◆ **Required work**
The expected output is every entry below, exact in every character.

◆ **Excerpted data**

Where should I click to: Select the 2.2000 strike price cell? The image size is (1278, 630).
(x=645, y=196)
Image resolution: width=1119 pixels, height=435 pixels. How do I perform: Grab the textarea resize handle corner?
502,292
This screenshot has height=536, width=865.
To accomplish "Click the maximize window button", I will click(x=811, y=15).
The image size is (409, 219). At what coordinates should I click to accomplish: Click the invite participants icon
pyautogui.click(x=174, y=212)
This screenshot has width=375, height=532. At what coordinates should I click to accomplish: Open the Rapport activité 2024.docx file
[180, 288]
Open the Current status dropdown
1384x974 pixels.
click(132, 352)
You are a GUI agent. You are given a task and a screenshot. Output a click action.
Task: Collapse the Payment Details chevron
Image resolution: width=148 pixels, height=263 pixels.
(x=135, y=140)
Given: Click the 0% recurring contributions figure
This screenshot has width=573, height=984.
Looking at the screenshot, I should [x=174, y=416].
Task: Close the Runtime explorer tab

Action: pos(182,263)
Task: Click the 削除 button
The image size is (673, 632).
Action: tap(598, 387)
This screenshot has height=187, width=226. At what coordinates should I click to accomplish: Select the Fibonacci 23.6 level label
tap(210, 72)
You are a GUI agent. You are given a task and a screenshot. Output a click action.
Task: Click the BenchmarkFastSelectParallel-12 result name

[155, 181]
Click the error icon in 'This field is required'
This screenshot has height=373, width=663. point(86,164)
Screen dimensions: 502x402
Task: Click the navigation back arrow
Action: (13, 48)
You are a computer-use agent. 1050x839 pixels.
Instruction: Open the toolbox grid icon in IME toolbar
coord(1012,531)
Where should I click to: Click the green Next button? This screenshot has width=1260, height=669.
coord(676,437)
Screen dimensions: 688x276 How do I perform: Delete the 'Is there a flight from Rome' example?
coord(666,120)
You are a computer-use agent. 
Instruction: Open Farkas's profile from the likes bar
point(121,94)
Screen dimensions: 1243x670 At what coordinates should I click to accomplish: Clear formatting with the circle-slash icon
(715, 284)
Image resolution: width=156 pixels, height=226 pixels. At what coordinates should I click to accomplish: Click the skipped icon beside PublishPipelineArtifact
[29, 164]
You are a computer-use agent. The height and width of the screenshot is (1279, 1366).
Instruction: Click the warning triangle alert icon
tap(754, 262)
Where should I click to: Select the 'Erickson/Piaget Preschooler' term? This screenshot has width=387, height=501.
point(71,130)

◆ **Solution to this exercise**
Where should I click to: Select the 2.2000 strike price cell? The image size is (1278, 630).
(x=645, y=196)
Image resolution: width=1119 pixels, height=435 pixels. How do I perform: Grab the textarea resize handle corner?
502,292
This screenshot has height=536, width=865.
To accomplish "Click the maximize window button", I will click(x=811, y=15).
The image size is (409, 219). At what coordinates should I click to accomplish: Click the invite participants icon
pyautogui.click(x=174, y=212)
This screenshot has width=375, height=532. At what coordinates should I click to accomplish: Open the Rapport activité 2024.docx file
[180, 288]
Open the Current status dropdown
1384x974 pixels.
click(132, 352)
You are a GUI agent. You are given a task and a screenshot. Output a click action.
Task: Collapse the Payment Details chevron
Image resolution: width=148 pixels, height=263 pixels.
(x=135, y=140)
Given: Click the 0% recurring contributions figure
This screenshot has width=573, height=984.
Looking at the screenshot, I should [x=174, y=416].
Task: Close the Runtime explorer tab

Action: pos(182,263)
Task: Click the 削除 button
The image size is (673, 632).
Action: tap(598, 387)
This screenshot has height=187, width=226. At what coordinates should I click to accomplish: Select the Fibonacci 23.6 level label
tap(210, 72)
You are a GUI agent. You are given a task and a screenshot. Output a click action.
Task: Click the BenchmarkFastSelectParallel-12 result name

[155, 181]
Click the error icon in 'This field is required'
This screenshot has height=373, width=663. point(86,164)
Screen dimensions: 502x402
Task: Click the navigation back arrow
Action: (13, 48)
You are a computer-use agent. 1050x839 pixels.
Instruction: Open the toolbox grid icon in IME toolbar
coord(1012,531)
Where should I click to: Click the green Next button? This screenshot has width=1260, height=669.
coord(676,437)
Screen dimensions: 688x276 How do I perform: Delete the 'Is there a flight from Rome' example?
coord(666,120)
You are a computer-use agent. 
Instruction: Open Farkas's profile from the likes bar
point(121,94)
Screen dimensions: 1243x670 At what coordinates should I click to accomplish: Clear formatting with the circle-slash icon
(715, 284)
Image resolution: width=156 pixels, height=226 pixels. At what coordinates should I click to accomplish: Click the skipped icon beside PublishPipelineArtifact
[29, 164]
You are a computer-use agent. The height and width of the screenshot is (1279, 1366).
Instruction: Click the warning triangle alert icon
tap(754, 262)
Where should I click to: Select the 'Erickson/Piaget Preschooler' term? This screenshot has width=387, height=501.
point(71,130)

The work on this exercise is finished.